Trampoline Training

I was just going through a bunch of old emails and either deleting them or putting them into folders, in an attempt to become more organized, and came across this article.  In the article it gives a couple of different exercises that can be performed using a trampoline in order to improve your core strength and also your wakeboarding. 

 The article talks about using a smaller trampoline that is often found in many health clubs and fitness centers, but there is no reason that these exercises can’t be performed on a full size trampoline. 

If you are not already using a trampoline in order to improve your wakeboarding, you NEED to start.  Trampolines are a great, safe way, to learn new tricks that you are trying to land on the water.  By using a trampoline to perfect your new move before you head out on the water, it can save you a lot of time, and also some pain from not falling as much. 

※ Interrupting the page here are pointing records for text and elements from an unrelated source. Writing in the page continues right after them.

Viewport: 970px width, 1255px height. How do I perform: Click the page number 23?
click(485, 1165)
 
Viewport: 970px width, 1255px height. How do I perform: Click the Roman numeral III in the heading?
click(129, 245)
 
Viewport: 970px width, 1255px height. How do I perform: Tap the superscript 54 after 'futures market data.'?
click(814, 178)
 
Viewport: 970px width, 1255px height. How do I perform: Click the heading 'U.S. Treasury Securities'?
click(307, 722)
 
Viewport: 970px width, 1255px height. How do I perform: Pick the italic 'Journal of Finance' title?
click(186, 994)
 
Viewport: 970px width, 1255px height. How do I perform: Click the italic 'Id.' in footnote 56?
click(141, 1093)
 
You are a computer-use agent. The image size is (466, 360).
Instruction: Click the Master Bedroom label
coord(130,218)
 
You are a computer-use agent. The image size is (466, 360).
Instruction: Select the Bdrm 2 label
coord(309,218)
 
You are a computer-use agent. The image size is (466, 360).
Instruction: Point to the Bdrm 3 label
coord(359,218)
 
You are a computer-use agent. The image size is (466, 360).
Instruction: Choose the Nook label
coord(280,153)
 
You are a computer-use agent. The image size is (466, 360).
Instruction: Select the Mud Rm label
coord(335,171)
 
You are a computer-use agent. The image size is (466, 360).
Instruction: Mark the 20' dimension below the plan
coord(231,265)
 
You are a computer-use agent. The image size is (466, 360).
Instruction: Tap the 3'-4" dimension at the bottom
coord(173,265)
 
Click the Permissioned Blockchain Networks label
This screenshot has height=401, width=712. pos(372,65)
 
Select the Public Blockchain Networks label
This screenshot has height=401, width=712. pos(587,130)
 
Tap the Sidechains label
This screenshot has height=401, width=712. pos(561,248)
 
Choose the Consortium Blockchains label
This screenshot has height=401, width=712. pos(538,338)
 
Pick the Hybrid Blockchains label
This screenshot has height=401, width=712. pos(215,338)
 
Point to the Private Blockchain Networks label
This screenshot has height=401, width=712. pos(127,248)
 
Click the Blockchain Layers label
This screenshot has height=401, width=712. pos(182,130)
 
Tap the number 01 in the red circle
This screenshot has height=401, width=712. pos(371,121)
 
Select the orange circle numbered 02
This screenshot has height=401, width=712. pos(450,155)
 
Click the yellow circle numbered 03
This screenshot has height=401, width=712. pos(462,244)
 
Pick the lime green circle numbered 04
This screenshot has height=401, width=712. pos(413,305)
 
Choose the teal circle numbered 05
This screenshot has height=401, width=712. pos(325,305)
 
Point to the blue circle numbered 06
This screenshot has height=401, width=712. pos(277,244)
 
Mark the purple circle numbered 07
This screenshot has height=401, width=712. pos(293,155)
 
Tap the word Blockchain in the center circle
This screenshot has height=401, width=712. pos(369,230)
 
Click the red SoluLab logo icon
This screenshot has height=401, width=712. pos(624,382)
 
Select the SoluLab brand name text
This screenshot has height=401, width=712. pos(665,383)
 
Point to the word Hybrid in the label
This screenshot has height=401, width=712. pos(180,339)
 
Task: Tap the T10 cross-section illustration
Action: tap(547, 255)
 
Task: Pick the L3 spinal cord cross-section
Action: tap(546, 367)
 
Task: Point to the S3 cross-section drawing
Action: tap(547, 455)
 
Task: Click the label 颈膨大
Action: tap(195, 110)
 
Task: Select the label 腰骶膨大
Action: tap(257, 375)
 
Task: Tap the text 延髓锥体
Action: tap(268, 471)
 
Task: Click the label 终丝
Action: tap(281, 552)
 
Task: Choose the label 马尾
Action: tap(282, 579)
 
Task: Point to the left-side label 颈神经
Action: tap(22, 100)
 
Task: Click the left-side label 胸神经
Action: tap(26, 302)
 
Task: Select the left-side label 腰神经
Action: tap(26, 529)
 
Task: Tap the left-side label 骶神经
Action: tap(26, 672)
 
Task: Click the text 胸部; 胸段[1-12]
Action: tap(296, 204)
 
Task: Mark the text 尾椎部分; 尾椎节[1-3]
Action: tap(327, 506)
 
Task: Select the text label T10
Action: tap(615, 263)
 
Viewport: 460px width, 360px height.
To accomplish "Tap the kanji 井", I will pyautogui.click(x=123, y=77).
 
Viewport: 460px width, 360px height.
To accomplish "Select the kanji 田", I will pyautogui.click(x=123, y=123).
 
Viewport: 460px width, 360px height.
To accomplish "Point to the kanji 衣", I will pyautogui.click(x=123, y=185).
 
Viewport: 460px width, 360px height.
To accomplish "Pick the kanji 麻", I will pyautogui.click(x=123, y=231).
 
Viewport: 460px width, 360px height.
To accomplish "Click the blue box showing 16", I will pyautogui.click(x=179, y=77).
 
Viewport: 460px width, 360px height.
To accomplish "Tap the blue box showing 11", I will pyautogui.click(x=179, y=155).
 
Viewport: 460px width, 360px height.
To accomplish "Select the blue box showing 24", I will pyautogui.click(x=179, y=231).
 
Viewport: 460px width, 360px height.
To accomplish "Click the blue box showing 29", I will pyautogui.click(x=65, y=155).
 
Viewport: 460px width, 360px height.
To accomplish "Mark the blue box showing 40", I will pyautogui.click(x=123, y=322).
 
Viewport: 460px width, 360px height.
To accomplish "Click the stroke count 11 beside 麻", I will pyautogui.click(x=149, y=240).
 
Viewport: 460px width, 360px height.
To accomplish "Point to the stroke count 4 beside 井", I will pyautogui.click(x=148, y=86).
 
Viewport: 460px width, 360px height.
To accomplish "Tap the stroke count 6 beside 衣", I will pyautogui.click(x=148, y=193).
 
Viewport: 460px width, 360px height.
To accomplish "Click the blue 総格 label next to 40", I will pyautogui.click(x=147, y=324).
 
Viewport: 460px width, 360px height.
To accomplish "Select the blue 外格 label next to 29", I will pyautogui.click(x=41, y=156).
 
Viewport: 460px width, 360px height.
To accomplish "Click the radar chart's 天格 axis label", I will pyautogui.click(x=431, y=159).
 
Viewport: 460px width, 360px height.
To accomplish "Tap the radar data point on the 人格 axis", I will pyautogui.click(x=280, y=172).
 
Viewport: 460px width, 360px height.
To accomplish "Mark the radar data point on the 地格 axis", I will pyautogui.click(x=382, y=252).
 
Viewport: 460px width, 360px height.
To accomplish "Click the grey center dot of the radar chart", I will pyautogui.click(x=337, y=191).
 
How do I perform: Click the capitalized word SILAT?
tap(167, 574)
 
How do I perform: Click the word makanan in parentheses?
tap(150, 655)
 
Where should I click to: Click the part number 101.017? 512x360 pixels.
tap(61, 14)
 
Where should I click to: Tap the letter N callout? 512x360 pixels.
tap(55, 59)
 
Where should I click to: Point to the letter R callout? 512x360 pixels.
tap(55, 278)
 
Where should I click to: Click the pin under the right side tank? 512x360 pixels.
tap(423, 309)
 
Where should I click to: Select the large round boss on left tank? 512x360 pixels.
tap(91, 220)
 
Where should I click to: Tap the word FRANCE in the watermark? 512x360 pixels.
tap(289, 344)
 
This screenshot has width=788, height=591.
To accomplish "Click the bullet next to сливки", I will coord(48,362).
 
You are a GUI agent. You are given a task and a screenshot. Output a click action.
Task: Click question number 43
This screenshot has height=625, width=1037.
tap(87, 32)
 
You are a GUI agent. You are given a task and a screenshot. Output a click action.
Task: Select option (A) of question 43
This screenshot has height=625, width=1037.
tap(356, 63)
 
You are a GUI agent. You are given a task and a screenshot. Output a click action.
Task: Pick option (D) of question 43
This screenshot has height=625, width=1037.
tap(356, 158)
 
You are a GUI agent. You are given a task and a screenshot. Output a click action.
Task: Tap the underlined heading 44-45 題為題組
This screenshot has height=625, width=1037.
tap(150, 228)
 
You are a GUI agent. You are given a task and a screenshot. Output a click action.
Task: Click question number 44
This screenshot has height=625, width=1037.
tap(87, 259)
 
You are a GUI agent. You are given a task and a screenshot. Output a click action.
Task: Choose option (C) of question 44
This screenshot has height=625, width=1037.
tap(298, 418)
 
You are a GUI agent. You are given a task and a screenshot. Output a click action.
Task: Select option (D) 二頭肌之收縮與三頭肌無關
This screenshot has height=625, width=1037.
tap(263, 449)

There will be more to come on trampoline training later, but for now, read the article below and let me know if you have anymore exercises that can be performed using a trampoline.

Roger Ernst II, CSCS

 

 

Trampoline Training: Bounce Your Way to a Rock Hard Core

 

Kyle Brown, CSCS

 

When you mention the word trampoline, most people recall fond childhood memories of playing outside bouncing into the air as if they are defying gravity. Yet few people are aware of not only the health benefits of a trampoline but the tremendous core training benefits. Moreover, they do not know that many gyms and personal training studios now have mini indoor versions of trampolines called rebounders that elicit the same benefits. By bouncing on a trampoline, you are harnessing the force of gravity to strengthen every cell in your body. 

 

Your core muscles include all muscles from your abdominal, lower lumbar, and pelvic regions. They are responsible for supporting your spine and providing you balance and stability. Traditional core training involves movements like sit ups, crunches, bridges, and planks. Yet many athletes including many gymnasts have been able to develop incredibly powerful core muscles without any of these exercises. This is due to the tremendous amount of core strength required to stabilize in their sport. And the trampoline is a perfect example of a sport that requires and develops tremendous core strength.

 

When you bounce off a trampoline, you end up suspended in air and then land with twice the force of gravity, which challenges your body to grow stronger (1).  You constantly use your abdominal muscles with rebounder exercises to stabilize, maintain balance and postural control, and control the height of your jump.  Repeatedly bouncing up and down on trampolines develops proficiency for bracing the torso with intra-abdominal pressure and improves your core muscular endurance by maintaining an isometric contraction of the abdominals (1).

 

Trampoline training forces your body to use your core muscles as well as proprioceptors in order to balance.  Proprioceptors are specialized receptors that are located in the muscles, joints, tendons/ligaments, and the inner ear that provide information that enables your body to know where it is located in space and if necessary adjust posture or movement in order to maintain balance (1).  Proprioceptor training will work your core muscles as well as the rest of your musculature, joints, etc., thus improving your overall strength and balance. When you jump on a trampoline, every muscle in your body works simultaneously to adjust the body’s position to its constantly changing environment.

 

There are many exercises you can do to train your core on a rebounder. Here are a couple examples:

 

Sprint in Place

Stand in the middle of the trampoline and drive your knee up to your chest while simultaneously swinging up your opposite arm. Work at maximal output for 30 seconds to a minute.

 

Double Knee Ups

Stand in the middle of the trampoline and jump in the air as high as possible driving both knees to your chest.  Land and immediately repeat. The goal is to jump as high as possible

 

Side to Side Jumps

On either one or both legs, bounce from one side of the trampoline to the other.

 

Planks on Trampoline

Put your feet on the ground and your fists and elbows on the trampoline in plank position underneath your chest. Prop yourself up like a table or bridge using your toes and elbows. Use your gluteals and abdominals to stabilize.

 

Jump Twists

Use your core to twist your hips and keep your feet together while bouncing up and down.

 

References

1. Carter, Albert. (1998). Rebound To Better Health. National Institute of Reboundology and Health. Springville, UT.

  1. October 19, 2009 at 12:47 am

    Great tutorial! I think using a trampoline can really help improve my wakeboarding skills. Thanks!